As AI excitement grips the fintech world, there are warnings that the technology needs to be deployed in a way that’s transparent about what it is and how it works. “You’ve got this black box problem with AI models,” cautions Davies, of Oxford Risk. This is when a user can see the input and the output of an AI model but doesn’t know how it arrived at its decisions. As a result, you need to be clear to users about the tool’s limitations and— ideally—find ways to show the working behind those decisions.

“We’re starting to go down the route of potentially bespoke financial services,” says Bonnie Buchanan, Head of the Department of Finance and Accounting at the University of Surrey. This poses an ethical challenge for the industry. That bespoke element means it is harder to compare different outcomes. If two people apply to make a payment using a finance product such as BNPL, which uses AI to check their credit score, and one is rejected, how do they know what this was based on? “You just get a ‘computer-says-no’ response,” she says. “But it needs to be explainable.”

The payments industry has come a long way—from the Diners Club cardboard credit card to biometric security. For years, AI in payments has been most associated with efforts to fight fraud, such as the techniques used by companies like Experian to detect suspicious characteristics in huge mountains of data. But for consumers going about their legitimate business, these innovations have mostly been invisible. Thanks to recent advancements in AI, however, they will likely start to have a more visible impact. And the increasingly consumer-facing role of the payments industry means that it is now at the forefront of AI experimentation. For the moment, this is less about automating jobs, than it is about providing new tools to allow humans to do their jobs better.

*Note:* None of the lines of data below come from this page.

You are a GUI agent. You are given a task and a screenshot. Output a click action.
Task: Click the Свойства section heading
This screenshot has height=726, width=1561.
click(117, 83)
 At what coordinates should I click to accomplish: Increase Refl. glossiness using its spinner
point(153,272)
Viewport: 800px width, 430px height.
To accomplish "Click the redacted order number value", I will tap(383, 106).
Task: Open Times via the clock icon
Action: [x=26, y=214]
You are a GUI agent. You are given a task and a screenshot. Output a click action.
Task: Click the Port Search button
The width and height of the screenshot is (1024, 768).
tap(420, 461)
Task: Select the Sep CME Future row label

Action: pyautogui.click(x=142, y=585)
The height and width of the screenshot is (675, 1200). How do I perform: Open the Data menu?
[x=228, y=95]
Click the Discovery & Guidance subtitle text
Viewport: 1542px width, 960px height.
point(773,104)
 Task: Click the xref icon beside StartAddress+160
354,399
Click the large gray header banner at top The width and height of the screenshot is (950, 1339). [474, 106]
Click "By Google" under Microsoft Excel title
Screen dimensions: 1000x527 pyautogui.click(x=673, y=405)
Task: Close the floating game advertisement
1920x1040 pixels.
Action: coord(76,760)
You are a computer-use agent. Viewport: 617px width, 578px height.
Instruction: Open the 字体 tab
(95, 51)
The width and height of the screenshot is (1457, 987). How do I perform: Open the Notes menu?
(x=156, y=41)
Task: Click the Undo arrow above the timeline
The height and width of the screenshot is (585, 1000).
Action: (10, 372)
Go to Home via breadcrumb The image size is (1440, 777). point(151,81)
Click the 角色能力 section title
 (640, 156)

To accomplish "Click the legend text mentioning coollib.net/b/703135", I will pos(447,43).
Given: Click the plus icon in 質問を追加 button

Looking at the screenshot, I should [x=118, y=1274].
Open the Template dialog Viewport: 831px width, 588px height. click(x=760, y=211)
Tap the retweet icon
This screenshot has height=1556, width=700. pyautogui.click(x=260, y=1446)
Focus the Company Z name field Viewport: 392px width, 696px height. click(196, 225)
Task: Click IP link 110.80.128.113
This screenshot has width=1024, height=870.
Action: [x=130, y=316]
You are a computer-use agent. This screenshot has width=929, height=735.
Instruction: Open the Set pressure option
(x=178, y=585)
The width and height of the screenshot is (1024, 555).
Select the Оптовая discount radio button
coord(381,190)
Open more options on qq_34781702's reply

“When I was in payments 20 years ago, it was seen as a back office function, we were the plumbers of financial services,” says The Payments Association’s Tony Craddock. “But payments are seen as where the money is now, because it’s the enabler of the movement of money. It’s the point at which the value exchange between two parties takes place. And when you overlay artificial intelligence onto payments, then this makes for a very, very exciting future.”